Four months later, something weird happened at Cape Canaveral. At 13:00 GMT on 11 March 1960—a Pioneer launch actually worked. Pioneer 5 (eight in the series), known to us kids as the “paddle-wheel satellite,” was inserted into a solar orbit by its Thor-Able launch vehicle.

We referred to the 75 pound (34 kilo) satellite as the “Paddle-wheel Satellite” for good reason. Protruding from its 26 inch (66 cm) diameter sides were what could only be described as four “paddles.” The paddles in reality were solar arrays to power the four science packages on board. The  four packages consisted of an instrument to detect charged solar particles, a magnetometer to measure magnetic fields of both of Earth and those in interplanetary space, a cosmic ray detector, and a micrometeorite impact detector.

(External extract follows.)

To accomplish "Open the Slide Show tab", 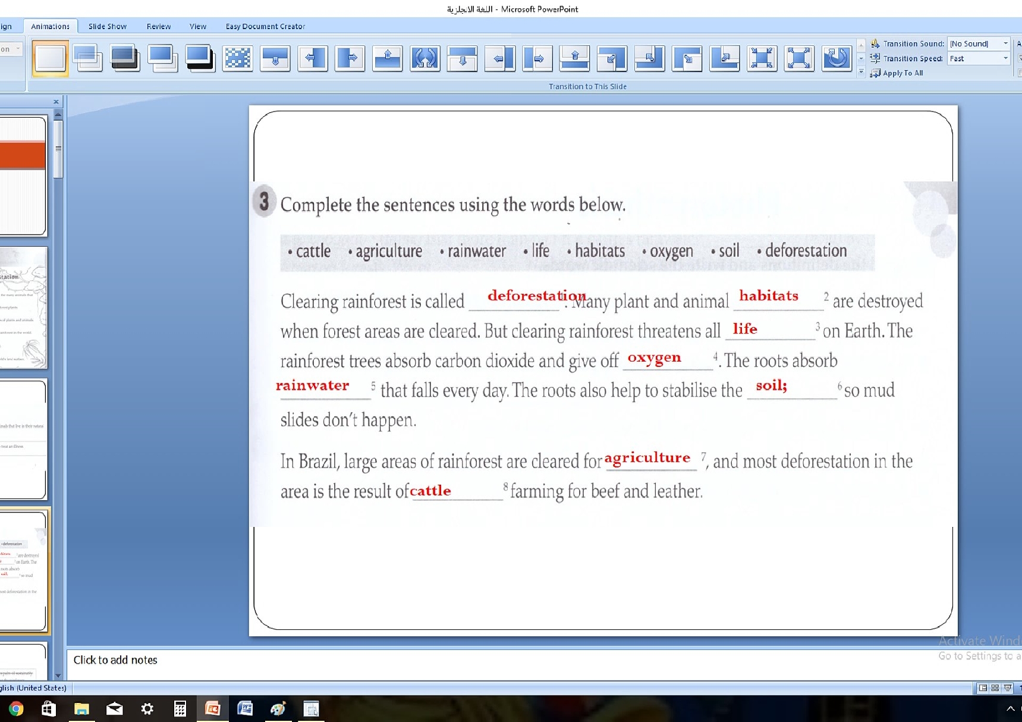I will [107, 26].
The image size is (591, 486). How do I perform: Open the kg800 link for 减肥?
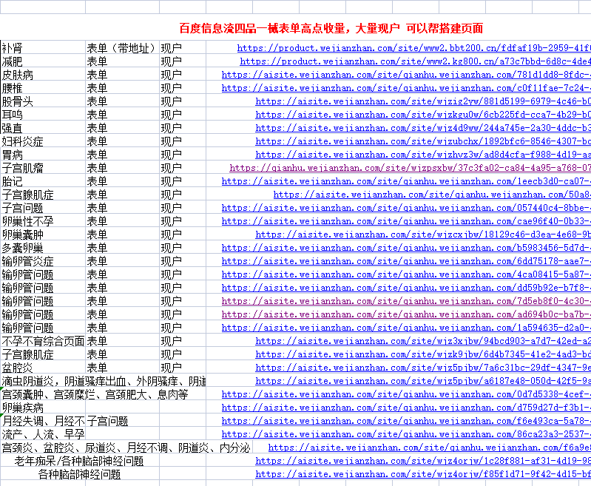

The solar cells were so few that collected data had to be saved and sent to Earth in four 25 minute spurts spread over 24 hours. The signals were received at England's Jodrell Bank Observatory (a place familiar to Dr. Who fans) and the Air Force's Hawaii Tracking Station at Kaena Point on Oahu (originally built for the Discovery/Corona program of reconnaissance satellites). The last data was received on 30 April 1960 and the last signal of any kind was received at Jodrell Bank on 26 June 1960 when Pioneer 5 was 22.5 million miles (36.2 million km) from Earth.

The results from the instrumentation was mixed. Magnetic fields were successfully measured, as was cosmic radiation and particles from solar flares. Unfortunately, the micrometeorite counter was overwhelmed with hits.

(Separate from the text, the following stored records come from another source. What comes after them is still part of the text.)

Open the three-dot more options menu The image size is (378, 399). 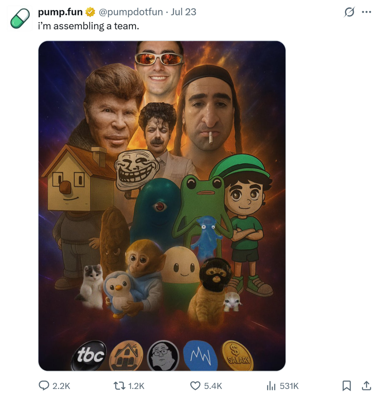(366, 12)
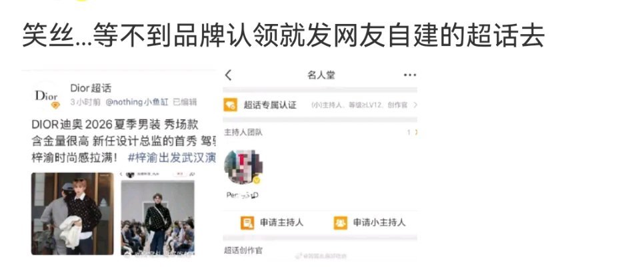The height and width of the screenshot is (275, 640).
Task: Tap the back arrow in 名人堂 header
Action: (228, 75)
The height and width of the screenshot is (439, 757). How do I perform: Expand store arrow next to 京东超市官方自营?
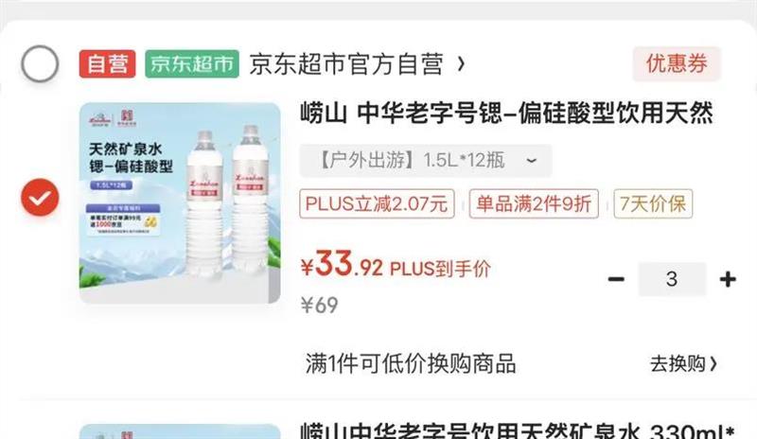tap(461, 63)
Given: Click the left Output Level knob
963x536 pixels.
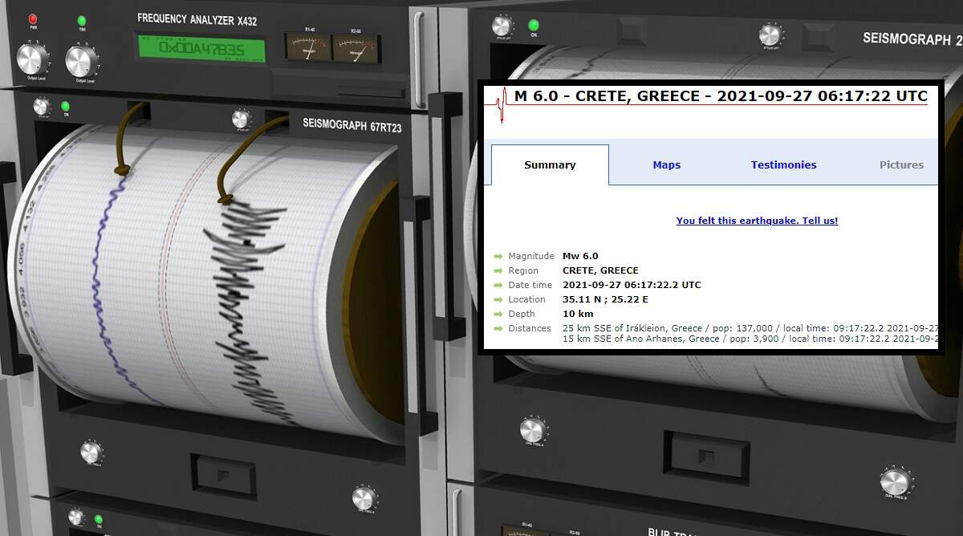Looking at the screenshot, I should [x=33, y=59].
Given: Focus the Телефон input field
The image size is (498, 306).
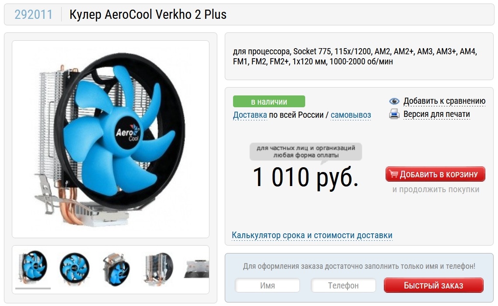Looking at the screenshot, I should (343, 285).
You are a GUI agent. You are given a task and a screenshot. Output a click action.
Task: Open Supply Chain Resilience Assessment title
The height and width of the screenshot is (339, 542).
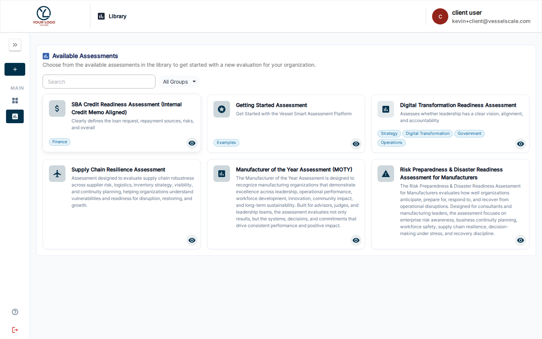click(118, 170)
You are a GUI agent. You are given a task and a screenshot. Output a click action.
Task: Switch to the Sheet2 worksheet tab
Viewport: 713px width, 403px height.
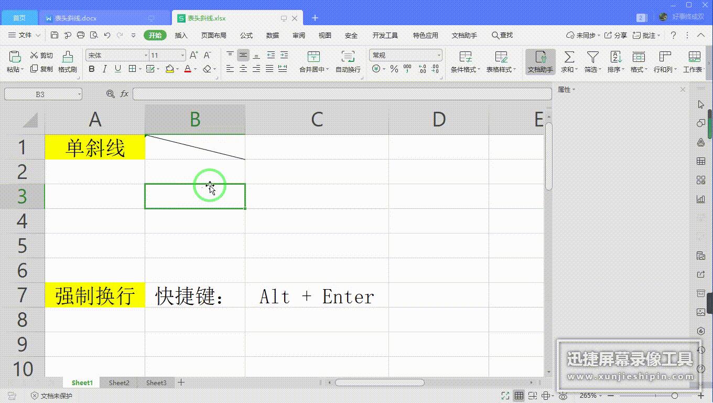118,383
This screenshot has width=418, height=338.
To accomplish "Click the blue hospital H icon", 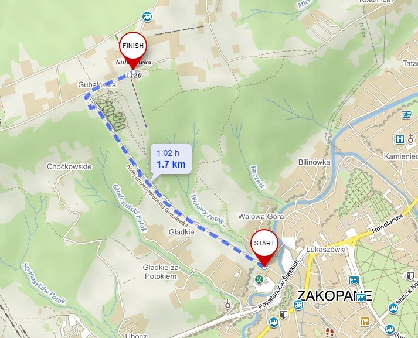I will (x=400, y=139).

Two more lunar Pioneer missions returned to the project's accustomed trend with failures. The last being Pioneer Z, on 15 December 1960, when the upper stage of its Atlas-Able failed.

The early Pioneer program, whether attempting to put up a lunar orbiter, solar orbiter, or lunar flyby, was a reasonably consistent string of disasters, marred only by its single success. As one English friend put it, “I think it just shows the sheer bloody-mindedness of you Yanks.” (I prefer to think of it as being “firm and steadfast of purpose.”) The “Pioneer” name would later be resurrected for a wildly successful series of interplanetary probes that would launch between 1965 and 1978.